**Exercise aim:**
Translate this sentence from the threat management job posting into Spanish: "Experience on Splunk logging solution is preferred."

**Page excerpt:**
------------------------

Threat Management Specialist (Network Access Monitoring)

Responsibilities:

• Investigate security alerts
• Conduct investigations to identify malicious activities
• Work with Application Monitoring and Response (AMR) and Malware Prevention and Analysis teams to help with investigations
• Research emerging security threats, identify Indicators of Compromise and Tactics, Techniques, and Procedures
• Participate in security drills, table-top exercises, and other similar initiatives to meet regulatory and internal governance requirements
• Contribute to updating/creation of runbooks and operational documentation

Requirements:

• Strong experience in uncovering malicious activities, threat hunting and taking action against cyber threats
• Proficient in firewall log analysis, DNS log analysis, Netflow analysis, 802.1X Network Access Control log analysis
• Knowledge of TCP/IP, common network protocols, packet formats and packet analysis
• Ability to search relevant logs to support the investigation, use regex, and write queries. Experience on Splunk logging solution is preferred.
• Working knowledge of network security technologies, ACLs, application security and security vulnerabilities
• Strong understanding of common security vulnerabilities, attack vectors/TTPs used by threat actors and corresponding IOCs
• Experience in automation using Python or similar programming language

Registration No: R1877139

EA Licence No: 20C0336

------------------------

**Record set:**
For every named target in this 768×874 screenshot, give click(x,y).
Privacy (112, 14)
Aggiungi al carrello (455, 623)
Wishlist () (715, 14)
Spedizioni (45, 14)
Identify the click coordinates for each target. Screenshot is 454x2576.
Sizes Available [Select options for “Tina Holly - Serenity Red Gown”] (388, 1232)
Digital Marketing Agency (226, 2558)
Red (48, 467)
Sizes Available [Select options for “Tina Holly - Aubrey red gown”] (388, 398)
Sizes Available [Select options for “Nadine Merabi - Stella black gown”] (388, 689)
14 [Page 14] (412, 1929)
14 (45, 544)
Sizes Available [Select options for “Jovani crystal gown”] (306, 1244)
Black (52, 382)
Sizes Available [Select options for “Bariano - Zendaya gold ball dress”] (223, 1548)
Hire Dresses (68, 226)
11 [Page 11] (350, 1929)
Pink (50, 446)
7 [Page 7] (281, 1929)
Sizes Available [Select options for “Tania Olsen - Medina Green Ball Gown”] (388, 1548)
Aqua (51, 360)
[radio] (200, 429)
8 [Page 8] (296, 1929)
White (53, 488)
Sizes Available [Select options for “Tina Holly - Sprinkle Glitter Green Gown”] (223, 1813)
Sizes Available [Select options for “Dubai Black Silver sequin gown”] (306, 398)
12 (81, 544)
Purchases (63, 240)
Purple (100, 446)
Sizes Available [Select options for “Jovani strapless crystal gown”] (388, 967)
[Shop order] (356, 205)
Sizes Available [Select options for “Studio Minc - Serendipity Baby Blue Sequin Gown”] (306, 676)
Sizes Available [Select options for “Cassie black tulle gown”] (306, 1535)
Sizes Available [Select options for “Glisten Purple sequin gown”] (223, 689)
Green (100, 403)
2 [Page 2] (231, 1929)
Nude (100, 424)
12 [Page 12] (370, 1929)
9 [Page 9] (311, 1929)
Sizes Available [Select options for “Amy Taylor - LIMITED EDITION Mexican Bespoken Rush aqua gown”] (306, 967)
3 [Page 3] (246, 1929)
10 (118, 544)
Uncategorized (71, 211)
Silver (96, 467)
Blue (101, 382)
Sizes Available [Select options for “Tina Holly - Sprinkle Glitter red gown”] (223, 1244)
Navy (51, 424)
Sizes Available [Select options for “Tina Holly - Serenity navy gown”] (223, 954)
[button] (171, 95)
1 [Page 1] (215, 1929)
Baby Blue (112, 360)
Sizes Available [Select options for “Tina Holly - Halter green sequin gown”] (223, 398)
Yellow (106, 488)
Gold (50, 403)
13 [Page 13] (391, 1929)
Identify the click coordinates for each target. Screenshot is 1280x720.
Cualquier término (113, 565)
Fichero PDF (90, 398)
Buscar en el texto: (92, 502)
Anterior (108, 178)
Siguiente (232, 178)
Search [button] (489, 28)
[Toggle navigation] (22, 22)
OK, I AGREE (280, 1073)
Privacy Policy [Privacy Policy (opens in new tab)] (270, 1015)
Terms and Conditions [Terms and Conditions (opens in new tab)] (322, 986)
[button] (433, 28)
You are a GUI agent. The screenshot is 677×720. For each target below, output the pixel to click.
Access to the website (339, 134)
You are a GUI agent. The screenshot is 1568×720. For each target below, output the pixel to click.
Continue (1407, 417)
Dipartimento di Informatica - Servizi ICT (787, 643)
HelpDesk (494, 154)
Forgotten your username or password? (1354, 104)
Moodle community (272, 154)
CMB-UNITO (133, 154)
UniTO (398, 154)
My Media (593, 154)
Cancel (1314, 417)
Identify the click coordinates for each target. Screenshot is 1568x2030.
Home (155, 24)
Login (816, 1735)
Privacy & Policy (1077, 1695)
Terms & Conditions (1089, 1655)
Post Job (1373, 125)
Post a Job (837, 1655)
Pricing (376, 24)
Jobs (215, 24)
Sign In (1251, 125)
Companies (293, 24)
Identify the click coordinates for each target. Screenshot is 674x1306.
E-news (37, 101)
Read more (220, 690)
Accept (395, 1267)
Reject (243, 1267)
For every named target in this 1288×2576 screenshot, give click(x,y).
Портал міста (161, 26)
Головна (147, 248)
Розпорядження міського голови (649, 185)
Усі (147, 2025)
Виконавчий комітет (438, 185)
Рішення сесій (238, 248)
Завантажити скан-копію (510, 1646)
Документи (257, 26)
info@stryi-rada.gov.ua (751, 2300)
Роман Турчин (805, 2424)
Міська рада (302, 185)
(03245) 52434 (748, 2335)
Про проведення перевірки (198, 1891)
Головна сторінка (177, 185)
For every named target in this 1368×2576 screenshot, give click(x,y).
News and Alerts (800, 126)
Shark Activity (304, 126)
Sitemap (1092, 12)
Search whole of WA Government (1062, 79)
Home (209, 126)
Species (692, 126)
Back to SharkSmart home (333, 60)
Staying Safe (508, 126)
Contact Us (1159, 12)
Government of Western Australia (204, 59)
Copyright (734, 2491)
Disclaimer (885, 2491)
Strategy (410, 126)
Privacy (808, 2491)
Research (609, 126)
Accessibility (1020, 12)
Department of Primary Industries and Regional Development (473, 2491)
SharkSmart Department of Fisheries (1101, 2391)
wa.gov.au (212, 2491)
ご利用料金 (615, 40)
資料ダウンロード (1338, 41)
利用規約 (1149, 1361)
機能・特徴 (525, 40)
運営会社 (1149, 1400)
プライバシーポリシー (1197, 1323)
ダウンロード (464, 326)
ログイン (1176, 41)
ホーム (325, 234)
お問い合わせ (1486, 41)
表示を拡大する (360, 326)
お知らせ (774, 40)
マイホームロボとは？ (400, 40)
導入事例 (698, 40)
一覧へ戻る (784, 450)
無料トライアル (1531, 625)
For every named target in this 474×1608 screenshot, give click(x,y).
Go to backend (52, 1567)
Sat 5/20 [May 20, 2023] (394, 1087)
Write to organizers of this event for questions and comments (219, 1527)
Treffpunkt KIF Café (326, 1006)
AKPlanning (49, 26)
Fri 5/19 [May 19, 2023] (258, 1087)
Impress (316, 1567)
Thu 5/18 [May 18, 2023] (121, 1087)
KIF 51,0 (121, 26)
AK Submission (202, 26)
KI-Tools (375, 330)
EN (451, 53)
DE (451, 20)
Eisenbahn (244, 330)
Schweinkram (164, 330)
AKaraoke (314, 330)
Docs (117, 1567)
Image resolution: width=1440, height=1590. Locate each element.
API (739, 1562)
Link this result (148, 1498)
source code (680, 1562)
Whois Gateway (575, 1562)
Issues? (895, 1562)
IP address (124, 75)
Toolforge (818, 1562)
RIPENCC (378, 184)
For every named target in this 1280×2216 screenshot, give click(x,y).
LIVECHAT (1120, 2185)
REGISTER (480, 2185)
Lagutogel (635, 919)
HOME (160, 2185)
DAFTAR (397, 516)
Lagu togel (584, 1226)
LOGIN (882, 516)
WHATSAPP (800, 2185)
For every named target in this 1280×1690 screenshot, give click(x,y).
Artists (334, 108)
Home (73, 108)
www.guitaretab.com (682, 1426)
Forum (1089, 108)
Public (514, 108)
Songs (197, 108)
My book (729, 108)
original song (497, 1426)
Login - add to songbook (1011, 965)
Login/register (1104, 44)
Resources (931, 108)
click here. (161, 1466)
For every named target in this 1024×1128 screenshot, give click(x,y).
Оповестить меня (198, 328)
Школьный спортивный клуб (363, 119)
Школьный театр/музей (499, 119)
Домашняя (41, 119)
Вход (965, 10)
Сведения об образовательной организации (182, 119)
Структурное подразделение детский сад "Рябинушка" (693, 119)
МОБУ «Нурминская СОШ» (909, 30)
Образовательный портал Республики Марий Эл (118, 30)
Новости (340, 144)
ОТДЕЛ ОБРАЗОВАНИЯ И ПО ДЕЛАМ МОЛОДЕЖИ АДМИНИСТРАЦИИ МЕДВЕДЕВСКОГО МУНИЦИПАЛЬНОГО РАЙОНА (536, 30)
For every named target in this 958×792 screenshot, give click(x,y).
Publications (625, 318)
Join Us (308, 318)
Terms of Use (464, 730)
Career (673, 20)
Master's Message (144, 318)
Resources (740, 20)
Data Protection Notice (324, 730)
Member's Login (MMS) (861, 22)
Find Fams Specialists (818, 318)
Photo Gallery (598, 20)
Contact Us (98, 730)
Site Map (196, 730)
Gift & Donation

------------------------

**Answer box:**
Se prefiere experiencia con la solución de registro Splunk.